■ **Source text**
Plan of Correction: ApprovedJune 6, 2018

I. PLAN OF CORRECTION FOR OBSERVED CONDITION:
The dead-bolt type locking devices observed on the entrance doors of several classrooms requiring a key to operate from the egress side located on the 3rd floor have been removed from the doors.
RESPONSIBILITY: Director of Facilities
DATE OF COMPLETION: (MONTH) 18, (YEAR)
II. PLAN OF CORRECTION TO IDENTIFY OTHER RESIDENTS OR AREAS POTENTIALLY AFFECTED BY THIS DEFICIENCY:
The facility acknowledges that other areas of the Rutland Nursing Home may be potentially affected by similar existing installations. To identify and then correct any potential similar condition, a building-wide survey all doors located in the means of egress will be conducted. Any similar condition observed will be immediately removed by in-house Door Team Staff.
RESPONSIBILITY: Director of Facilities
TARGET DATE FOR COMPLETION: (MONTH) 11, (YEAR)

■ **Task to complete**
Copy the plan of correction from "Plan of Correction: ApprovedJune" to "(MONTH) 18, (YEAR)", swapping "3rd floor" for "4th floor". The entries have no connection to the plan of correction.

■ **Extracted records**

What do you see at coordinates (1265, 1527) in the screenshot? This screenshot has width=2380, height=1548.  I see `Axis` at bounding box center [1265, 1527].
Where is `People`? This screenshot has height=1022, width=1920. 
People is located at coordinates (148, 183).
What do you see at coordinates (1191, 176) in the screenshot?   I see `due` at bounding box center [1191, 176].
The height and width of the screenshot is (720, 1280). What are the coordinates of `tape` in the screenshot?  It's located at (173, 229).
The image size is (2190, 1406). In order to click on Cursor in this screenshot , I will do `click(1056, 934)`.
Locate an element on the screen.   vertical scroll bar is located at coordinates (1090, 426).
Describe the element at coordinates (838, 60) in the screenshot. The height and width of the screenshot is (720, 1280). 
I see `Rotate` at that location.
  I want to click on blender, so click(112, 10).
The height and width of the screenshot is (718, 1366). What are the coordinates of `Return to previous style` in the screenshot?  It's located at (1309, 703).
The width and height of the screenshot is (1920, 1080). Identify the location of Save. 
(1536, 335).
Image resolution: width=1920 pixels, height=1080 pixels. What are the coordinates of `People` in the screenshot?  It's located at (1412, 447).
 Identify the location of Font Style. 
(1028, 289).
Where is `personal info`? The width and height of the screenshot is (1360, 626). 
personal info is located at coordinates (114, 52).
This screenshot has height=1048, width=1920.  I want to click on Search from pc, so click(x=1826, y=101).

■ **Solution**
Plan of Correction: ApprovedJune 6, 2018

I. PLAN OF CORRECTION FOR OBSERVED CONDITION:
The dead-bolt type locking devices observed on the entrance doors of several classrooms requiring a key to operate from the egress side located on the 4th floor have been removed from the doors.
RESPONSIBILITY: Director of Facilities
DATE OF COMPLETION: (MONTH) 18, (YEAR)